▶ _What the task requires_: Reproduce word for word every line from the one containing "You are a GUI" through the end of the listing below; omit the pictures.

▶ _Provided data_:
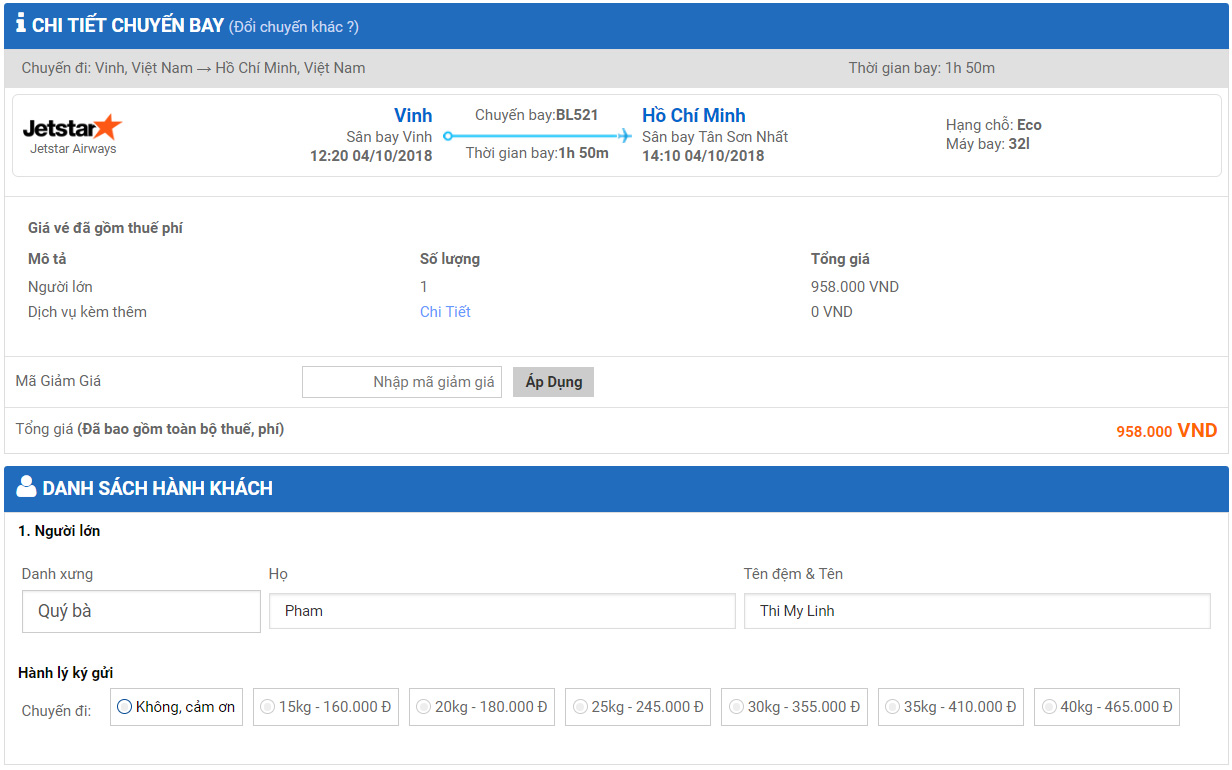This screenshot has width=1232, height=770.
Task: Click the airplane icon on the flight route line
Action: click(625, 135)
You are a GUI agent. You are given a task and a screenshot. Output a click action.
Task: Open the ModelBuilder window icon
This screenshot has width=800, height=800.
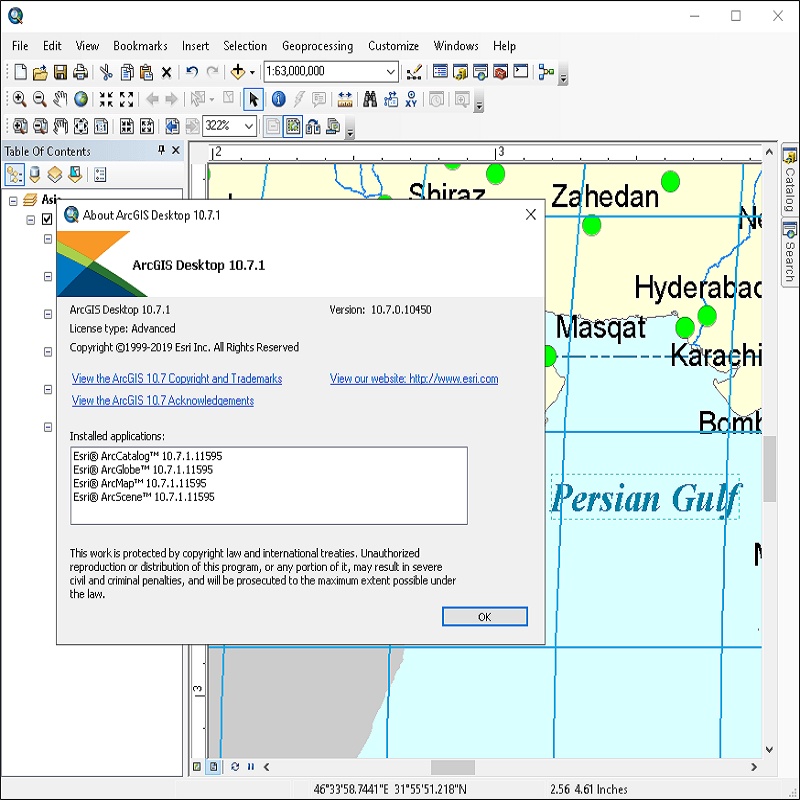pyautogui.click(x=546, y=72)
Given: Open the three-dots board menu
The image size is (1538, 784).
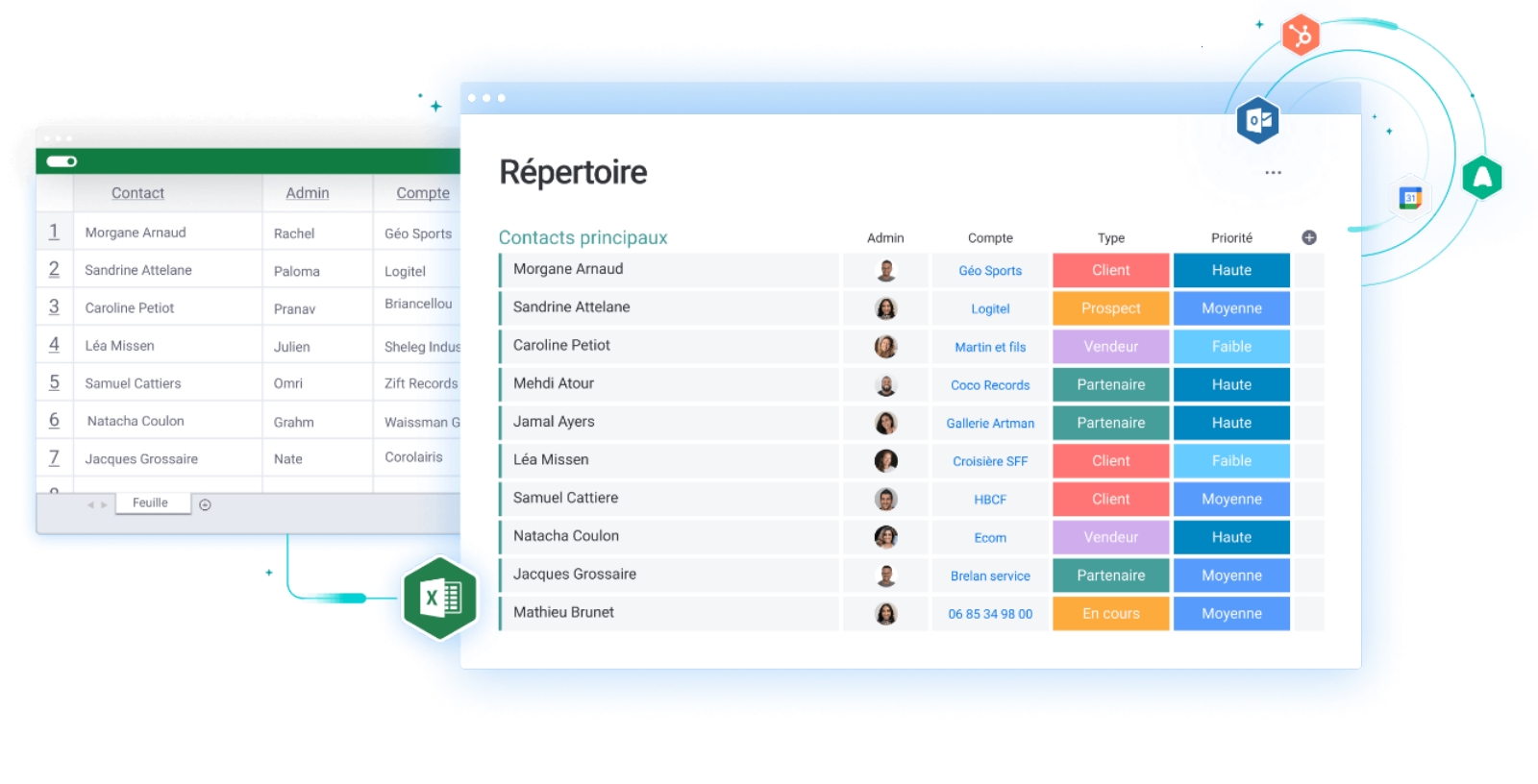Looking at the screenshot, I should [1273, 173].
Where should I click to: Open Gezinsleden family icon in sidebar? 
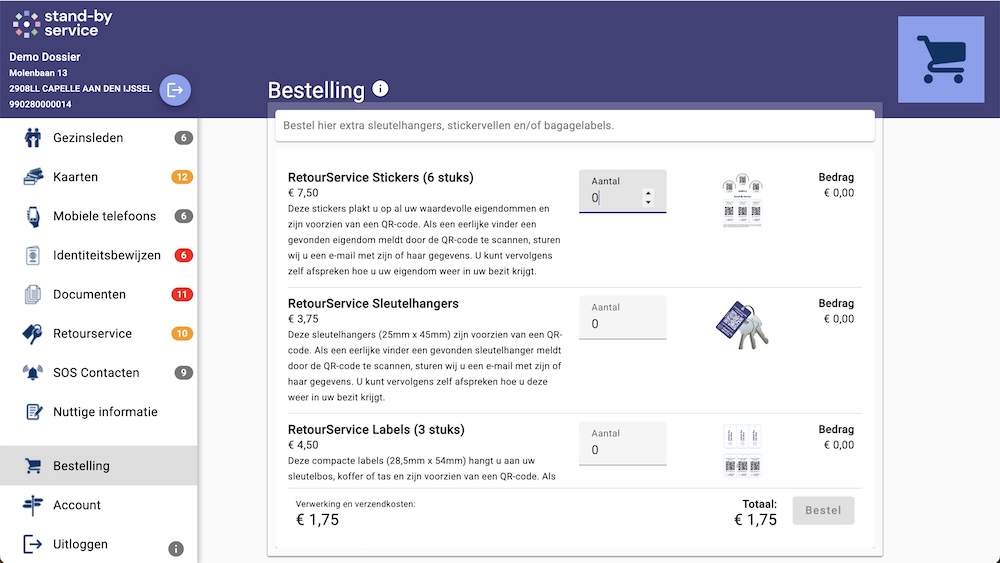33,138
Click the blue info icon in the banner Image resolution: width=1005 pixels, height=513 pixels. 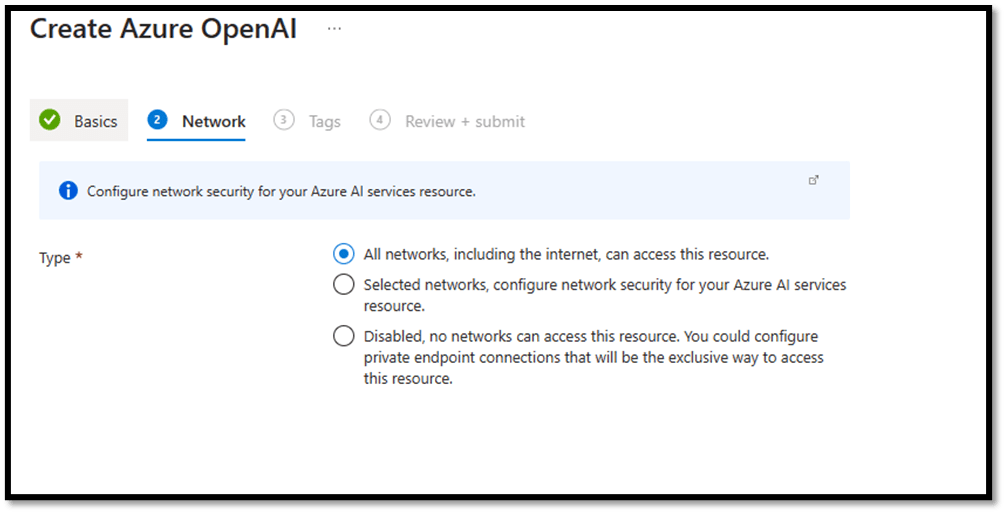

▶ _Written response_:
You are a GUI agent. You are given a task and a screenshot. Output a click action.
Task: Open the ModelBuilder window icon
This screenshot has width=800, height=800.
pyautogui.click(x=546, y=72)
Given: Open the three-dots board menu
The image size is (1538, 784).
Looking at the screenshot, I should [1273, 173].
Where should I click to: Open Gezinsleden family icon in sidebar? 
33,138
Click the blue info icon in the banner Image resolution: width=1005 pixels, height=513 pixels. 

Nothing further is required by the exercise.